I’m very happy with the usability of the TICK stack, but I am missing one very vital feature which is what I’d call a “server availability percentage value”. What I mean with that is, I would like to have an automatically calculated value for a given timerange which is the percentage between the time the server was available and unavailable. Strictly speaking, I personally would need this for the servers network availability, but so far I have not found a way to achieve this, so my attempt so far is to use the telegraf system plugins “uptime” value and compare it to the duration value of chronograf’s alert database. On a sidenote: which unit does the duration value use? I already have a few alerts logged and their duration values are sometimes huge. It seems like the telegraf uptime plugin calculates time in seconds, could it be that chronograf’s alerts duration are measured in miliseconds?

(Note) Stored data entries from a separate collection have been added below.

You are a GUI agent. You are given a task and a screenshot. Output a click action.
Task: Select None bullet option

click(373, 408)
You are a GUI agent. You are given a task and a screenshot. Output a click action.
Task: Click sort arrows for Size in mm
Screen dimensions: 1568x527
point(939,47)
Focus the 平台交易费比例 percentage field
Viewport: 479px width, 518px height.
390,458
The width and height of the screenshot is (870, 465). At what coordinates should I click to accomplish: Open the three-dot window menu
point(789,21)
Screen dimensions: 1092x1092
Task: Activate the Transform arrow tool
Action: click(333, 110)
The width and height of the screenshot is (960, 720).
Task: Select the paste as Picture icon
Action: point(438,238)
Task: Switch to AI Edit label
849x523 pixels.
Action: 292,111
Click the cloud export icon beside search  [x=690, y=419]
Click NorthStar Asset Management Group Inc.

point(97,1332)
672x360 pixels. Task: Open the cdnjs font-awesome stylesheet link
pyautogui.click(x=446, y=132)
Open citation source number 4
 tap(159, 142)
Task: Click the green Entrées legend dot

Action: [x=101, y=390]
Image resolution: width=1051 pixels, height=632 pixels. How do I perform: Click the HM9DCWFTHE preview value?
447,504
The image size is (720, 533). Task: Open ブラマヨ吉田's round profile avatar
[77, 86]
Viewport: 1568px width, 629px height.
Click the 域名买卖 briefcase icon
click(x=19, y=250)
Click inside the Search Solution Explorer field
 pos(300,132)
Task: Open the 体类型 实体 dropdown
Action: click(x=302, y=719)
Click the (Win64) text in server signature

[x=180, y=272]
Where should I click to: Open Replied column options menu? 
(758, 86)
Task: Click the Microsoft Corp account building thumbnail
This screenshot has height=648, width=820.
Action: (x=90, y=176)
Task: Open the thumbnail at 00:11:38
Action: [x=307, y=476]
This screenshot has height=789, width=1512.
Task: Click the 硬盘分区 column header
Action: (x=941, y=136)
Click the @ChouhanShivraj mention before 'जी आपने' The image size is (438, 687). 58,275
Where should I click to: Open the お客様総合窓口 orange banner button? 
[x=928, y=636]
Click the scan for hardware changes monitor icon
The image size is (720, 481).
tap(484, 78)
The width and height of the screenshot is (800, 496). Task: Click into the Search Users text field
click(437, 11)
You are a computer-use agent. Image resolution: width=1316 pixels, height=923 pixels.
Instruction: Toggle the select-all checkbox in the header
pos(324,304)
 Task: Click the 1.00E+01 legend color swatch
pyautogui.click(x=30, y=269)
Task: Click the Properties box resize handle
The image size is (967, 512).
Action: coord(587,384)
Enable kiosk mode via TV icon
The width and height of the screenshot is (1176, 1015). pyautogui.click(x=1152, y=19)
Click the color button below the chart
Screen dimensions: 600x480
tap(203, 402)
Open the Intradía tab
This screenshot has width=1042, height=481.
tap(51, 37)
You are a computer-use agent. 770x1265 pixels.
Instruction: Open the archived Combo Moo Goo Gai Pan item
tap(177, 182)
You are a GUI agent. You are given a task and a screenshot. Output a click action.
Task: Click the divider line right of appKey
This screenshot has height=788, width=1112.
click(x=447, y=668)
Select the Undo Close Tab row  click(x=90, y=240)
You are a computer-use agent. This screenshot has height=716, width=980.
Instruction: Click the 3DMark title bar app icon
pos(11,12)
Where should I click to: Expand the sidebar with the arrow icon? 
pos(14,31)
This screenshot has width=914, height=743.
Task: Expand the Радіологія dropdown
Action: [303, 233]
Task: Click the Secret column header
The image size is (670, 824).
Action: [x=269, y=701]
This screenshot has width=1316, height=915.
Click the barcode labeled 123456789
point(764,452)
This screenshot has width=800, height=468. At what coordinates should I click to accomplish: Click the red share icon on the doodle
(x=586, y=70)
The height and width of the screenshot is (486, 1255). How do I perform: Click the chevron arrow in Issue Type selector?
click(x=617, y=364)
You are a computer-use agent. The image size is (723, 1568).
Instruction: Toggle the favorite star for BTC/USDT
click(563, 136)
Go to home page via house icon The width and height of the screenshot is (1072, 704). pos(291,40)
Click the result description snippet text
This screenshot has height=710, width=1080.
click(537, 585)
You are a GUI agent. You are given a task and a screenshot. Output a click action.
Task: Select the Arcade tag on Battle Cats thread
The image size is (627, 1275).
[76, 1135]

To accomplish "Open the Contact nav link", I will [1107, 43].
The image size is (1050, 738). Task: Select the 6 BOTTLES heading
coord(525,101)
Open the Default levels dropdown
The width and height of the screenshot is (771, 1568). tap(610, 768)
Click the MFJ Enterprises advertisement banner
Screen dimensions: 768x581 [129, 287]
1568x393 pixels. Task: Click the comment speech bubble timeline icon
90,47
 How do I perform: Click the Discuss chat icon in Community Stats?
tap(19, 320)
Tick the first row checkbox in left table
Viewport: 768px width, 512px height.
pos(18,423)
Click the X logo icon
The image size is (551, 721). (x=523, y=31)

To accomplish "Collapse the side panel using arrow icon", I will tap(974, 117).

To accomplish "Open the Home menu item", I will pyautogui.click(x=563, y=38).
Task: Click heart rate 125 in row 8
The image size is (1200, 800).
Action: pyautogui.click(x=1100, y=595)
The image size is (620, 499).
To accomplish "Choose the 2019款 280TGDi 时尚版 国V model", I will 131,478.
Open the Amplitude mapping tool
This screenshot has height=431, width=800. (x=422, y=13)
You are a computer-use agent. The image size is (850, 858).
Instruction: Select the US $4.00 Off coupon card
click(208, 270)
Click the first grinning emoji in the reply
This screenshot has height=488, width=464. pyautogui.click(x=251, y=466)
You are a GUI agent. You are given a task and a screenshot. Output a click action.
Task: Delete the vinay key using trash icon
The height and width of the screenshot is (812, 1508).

As I haven’t found that feature in chronograf yet, I tried to do a mixed query in Grafana, with A being the server uptime value and B being the duration value of alerts. Is there a way to “compare” these two values as a single (percentage) value? I have so far not found a way to do this, as I always get the N/A result whatever I try. My Query looks like this:
Query1 (database: chronograf) SELECT count(“message”) FROM “alerts” WHERE “alertName” = ‘Deadman Netzausfall’ AND “level” = ‘CRITICAL’ AND “host” =~ /^$server$/ AND $timeFilter
Query2 (database: telegraf) SELECT “uptime” FROM “system” WHERE “host” =~ /^$server$/ AND $timeFilter
Deadman Netzausfall is my kapacitor alarm which notifies me if a server did not send any net_response data in the last few minutes.
Did anyone try or manage to achieve something similar?
Additionally, it would be absolutely great if I could create a table which lists the time-ranges the server was available/unavailable, but I guess that is asking for too much. A Percentage value would be a huge help already, e.g. “the server was 97% available and 3% unavailable”